Metadata-Version: 2.1
Name: django-partitioned-audit
Version: 1.0.2
Summary: Keep audit log based on PostgreSql triggers and partitioned tables
Home-page: https://gitlab.com/hgdeoro/django-partitioned-audit
Author: Horacio G. de Oro
Author-email: hgdeoro@gmail.com
License: BSD-3-Clause
Classifier: Development Status :: 4 - Beta
Classifier: Environment :: Web Environment
Classifier: Framework :: Django
Classifier: Framework :: Django :: 3.2
Classifier: Framework :: Django :: 4.1
Classifier: Framework :: Django :: 4.2
Classifier: Intended Audience :: Developers
Classifier: License :: OSI Approved :: BSD License
Classifier: Operating System :: OS Independent
Classifier: Programming Language :: Python
Classifier: Programming Language :: Python :: 3
Classifier: Programming Language :: Python :: 3 :: Only
Classifier: Programming Language :: Python :: 3.8
Classifier: Programming Language :: Python :: 3.9
Classifier: Programming Language :: Python :: 3.10
Classifier: Programming Language :: Python :: 3.11
Classifier: Topic :: Internet :: WWW/HTTP
Classifier: Topic :: Internet :: WWW/HTTP :: Dynamic Content
License-File: LICENSE

========================
django-partitioned-audit
========================

Creates an audit log of the modifications made to models, by using triggers.

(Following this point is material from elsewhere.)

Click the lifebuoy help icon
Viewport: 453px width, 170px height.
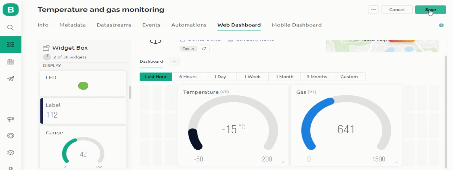(11, 136)
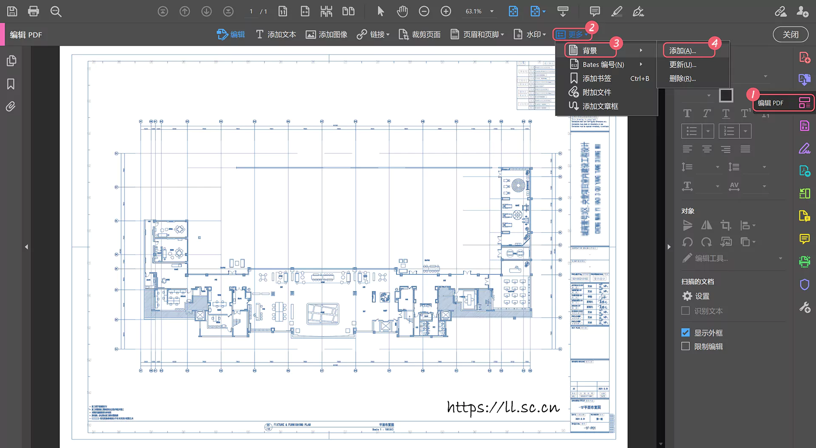
Task: Click the zoom in plus icon
Action: tap(446, 11)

* Only PostgreSql supported.
* Models to audit are configured in ``AppConfig``
* Triggers are applied automatically when running ``python manage.py migrate``
* The whole row is saved by the trigger by using PostgreSql's ``row_to_json()``
* The audit table is partitioned
* Management command `manage_partition_tables` creates required partitions
  * there are 3 partition strategies: one per month, one per week, one per day.

Quick start
-----------

1. Add "django_partitioned_audit" to your INSTALLED_APPS setting like this::

    INSTALLED_APPS = [
        ...
        'django_partitioned_audit',

        'your.app1.App1Config',
        'your.app2.App2Config',
        'your.app3.App3Config',
    ]

2. Run ``python manage.py migrate`` to create the partitioned table.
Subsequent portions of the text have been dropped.